Профессор Меликов как раз заканчивал складывать в коричневый кожаный портфель с сильно потрепанной ручкой литографии лекции, отпечатанные крупным шрифтом, в которые иногда заглядывал во время чтения ее.
— Какие-то вопросы по лекции? — спросил он.
— Не по этой. Я в прошлом году, еще до поступления в университет, прослушал этот курс. Хочу договориться с вами, чтобы назначили удобное для вас время для зачета его, — попросил его.
— Я помню вас, как и остальных хороших студентов, и с удовольствием закрою это полугодие без проверки! — улыбнувшись, согласился профессор и поинтересовался: — Это ведь вам Павел Иванович и Василий Моисеевич уже закрыли его?
— Да, — признался я.
— Тогда тем более! — произнес он и добавил благое пожелание: — Все бы так учились!
Если бы у остальных был такой же багаж знаний и денег, как у меня, возможно, они бы действовали похоже. Впрочем, кому-то дана тяга к знаниям, кому-то только к диплому, чтобы получить теплое местечко, а кому-то, рожденному пофигистом, летать влом.
90
Благодаря вложению денег в облигации, зачислению на срочный счет и красивым жестам, в начале февраля вдруг обнаружилось, что налички у меня осталось маловато. Если ужаться, то дотяну до двенадцатого марта, когда будет выплата по купону, только вот экономить не хотелось. Я решил перетащить в Россию свой вклад в Национальном городском банке Нью-Йорка, он же Сити-банк. Все равно плыть в США, которые сейчас называются Североамериканскими соединенными штатами (ССШ), или куда-либо еще не собирался. Мне в этой эпохе очень понравилось. На черный день теперь есть вклад в швейцарском банке — как звучит, а, для бывшего совка⁈ Тем более, если окажусь в будущем, не смогу доказать, что вклад принадлежит именно мне, сохранившему молодость в течение нескольких десятков лет, придется мутить какую-то схему с завещанием без гарантии на успех, а если в прошлое, то и вовсе говорить не о чем.
Месье Бошен, который, как я подозревал, в отличие от своего будущего соплеменника Алена Делона, одеколон пьет и делает это неаккуратно, обливая костюм и другую свою одежду, внимательно выслушал меня, посмотрел договор на английском языке.

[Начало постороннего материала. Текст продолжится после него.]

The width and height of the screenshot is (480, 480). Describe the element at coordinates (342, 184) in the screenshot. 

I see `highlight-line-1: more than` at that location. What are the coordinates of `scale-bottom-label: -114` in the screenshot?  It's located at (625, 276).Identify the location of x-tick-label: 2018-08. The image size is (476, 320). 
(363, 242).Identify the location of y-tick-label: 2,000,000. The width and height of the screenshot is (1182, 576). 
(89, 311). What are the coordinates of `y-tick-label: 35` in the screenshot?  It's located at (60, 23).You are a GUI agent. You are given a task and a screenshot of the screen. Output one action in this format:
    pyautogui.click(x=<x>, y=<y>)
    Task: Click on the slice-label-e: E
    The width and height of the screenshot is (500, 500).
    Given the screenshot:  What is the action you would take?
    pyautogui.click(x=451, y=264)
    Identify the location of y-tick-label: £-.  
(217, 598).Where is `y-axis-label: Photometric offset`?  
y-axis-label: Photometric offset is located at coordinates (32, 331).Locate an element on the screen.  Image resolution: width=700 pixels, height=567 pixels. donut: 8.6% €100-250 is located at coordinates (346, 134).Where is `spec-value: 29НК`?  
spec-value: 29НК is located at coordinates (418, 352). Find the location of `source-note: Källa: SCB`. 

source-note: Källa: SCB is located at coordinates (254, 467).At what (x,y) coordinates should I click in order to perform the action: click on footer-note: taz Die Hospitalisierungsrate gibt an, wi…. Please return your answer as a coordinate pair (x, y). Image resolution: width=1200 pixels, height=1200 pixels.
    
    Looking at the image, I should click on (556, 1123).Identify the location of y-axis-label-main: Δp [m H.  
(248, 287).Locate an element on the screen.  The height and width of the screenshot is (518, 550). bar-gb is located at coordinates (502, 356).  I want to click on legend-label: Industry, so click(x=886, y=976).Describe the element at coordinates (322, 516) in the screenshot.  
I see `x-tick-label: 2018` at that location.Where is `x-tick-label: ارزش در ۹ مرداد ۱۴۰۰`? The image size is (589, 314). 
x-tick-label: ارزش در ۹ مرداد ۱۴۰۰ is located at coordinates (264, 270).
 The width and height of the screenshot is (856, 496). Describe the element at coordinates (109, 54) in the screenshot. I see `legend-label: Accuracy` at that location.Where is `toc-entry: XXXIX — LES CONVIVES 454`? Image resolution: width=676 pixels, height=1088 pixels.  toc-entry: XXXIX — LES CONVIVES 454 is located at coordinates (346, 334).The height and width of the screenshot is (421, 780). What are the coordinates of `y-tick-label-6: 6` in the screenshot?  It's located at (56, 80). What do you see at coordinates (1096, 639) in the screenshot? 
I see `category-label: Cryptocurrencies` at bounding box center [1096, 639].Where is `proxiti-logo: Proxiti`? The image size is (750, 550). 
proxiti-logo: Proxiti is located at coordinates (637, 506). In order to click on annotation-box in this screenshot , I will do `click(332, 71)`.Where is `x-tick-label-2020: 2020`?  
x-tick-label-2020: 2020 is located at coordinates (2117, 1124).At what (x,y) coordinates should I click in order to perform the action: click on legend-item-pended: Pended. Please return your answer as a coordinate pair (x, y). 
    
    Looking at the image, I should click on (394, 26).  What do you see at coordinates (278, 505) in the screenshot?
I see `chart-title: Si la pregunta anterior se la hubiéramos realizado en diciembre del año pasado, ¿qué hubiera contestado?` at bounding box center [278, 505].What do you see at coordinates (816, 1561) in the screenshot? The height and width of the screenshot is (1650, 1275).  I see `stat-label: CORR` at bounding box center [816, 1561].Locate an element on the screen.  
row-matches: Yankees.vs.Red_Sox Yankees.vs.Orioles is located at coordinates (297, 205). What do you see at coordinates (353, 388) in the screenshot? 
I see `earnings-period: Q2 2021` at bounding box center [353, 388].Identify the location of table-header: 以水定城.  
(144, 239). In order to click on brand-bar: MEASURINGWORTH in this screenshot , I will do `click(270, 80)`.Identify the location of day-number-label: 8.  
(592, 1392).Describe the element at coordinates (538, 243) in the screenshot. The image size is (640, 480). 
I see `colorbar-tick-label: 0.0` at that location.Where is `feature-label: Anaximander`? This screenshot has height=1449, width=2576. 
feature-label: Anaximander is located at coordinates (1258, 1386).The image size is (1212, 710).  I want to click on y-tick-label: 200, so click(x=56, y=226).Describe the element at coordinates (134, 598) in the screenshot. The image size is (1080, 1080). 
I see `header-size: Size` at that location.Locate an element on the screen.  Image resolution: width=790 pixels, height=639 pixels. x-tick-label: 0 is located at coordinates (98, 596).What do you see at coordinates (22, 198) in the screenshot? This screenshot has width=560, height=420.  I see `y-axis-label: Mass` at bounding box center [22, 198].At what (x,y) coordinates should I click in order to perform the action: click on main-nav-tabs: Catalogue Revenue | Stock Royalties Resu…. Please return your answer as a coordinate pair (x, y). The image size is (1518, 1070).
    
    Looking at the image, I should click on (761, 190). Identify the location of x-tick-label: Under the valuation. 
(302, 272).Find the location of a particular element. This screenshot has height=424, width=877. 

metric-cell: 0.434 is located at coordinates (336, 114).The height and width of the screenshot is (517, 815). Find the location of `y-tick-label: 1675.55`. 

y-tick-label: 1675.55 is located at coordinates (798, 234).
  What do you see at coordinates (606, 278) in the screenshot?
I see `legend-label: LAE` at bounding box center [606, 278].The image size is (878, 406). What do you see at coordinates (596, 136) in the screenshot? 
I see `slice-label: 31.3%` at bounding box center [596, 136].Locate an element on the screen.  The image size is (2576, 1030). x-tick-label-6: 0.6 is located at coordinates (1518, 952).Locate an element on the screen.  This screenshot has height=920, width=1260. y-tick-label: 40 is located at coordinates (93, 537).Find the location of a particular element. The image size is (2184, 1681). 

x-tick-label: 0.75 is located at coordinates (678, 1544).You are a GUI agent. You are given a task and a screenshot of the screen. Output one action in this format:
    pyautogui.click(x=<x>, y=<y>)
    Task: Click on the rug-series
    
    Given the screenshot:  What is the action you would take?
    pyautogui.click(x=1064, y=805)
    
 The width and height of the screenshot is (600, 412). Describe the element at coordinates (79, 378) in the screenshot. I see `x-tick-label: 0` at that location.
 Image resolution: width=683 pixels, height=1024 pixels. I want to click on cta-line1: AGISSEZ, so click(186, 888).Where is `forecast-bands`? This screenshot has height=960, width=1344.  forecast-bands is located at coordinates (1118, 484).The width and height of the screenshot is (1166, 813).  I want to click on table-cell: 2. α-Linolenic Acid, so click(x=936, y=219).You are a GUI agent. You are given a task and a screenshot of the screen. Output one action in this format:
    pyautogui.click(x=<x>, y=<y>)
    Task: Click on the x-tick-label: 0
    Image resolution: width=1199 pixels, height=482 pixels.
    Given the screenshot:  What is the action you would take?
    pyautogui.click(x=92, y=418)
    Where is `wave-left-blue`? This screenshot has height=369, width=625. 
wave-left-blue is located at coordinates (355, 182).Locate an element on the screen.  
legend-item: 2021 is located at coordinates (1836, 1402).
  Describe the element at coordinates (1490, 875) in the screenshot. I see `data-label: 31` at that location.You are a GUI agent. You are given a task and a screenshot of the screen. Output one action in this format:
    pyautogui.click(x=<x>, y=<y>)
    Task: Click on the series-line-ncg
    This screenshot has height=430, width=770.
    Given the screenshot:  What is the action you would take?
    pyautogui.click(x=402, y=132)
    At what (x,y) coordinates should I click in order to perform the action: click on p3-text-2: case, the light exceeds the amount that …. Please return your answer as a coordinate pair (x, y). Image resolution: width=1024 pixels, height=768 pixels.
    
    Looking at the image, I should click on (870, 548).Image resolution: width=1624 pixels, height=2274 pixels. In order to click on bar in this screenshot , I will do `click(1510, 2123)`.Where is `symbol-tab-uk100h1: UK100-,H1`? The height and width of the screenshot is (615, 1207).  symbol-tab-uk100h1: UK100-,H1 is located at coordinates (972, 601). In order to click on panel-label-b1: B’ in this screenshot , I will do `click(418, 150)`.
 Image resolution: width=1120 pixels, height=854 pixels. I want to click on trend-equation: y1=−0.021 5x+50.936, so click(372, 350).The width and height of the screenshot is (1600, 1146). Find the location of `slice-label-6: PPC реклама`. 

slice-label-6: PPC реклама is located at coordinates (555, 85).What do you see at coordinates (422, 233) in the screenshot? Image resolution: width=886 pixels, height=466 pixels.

— Хотите перевести деньги именно на это отделение нашего банка? — задал он уточняющий вопрос.
— Да. Что-то оставлю на счете, что-то, скорее всего, вложу в облигации, — ответил я.
— Такое возможно, только займет много времени и придется потратиться, не думаю, что сильно. По-любому это будет дешевле и быстрее, чем самому плыть туда, — мило улыбаясь, произнес он, а это предполагало, что таки обдерут. — Сейчас мы с вами составим прошение к нашему банку сделать такой перевод. Позже я свяжусь с головным офисом, уточню детали и по телефону проинформирую вас о сроках и сумме затрат.
Он позвонил мне домой в конце рабочего дня и сообщил, что операция займет не меньше месяца. «Лионский кредит» удержит триста двадцать четыре франка за сопровождение этой операции, пересылку документов и другие формальности и комиссию за обмен долларов в рубли, а американский банк — комиссию за перевод денег. Я согласился.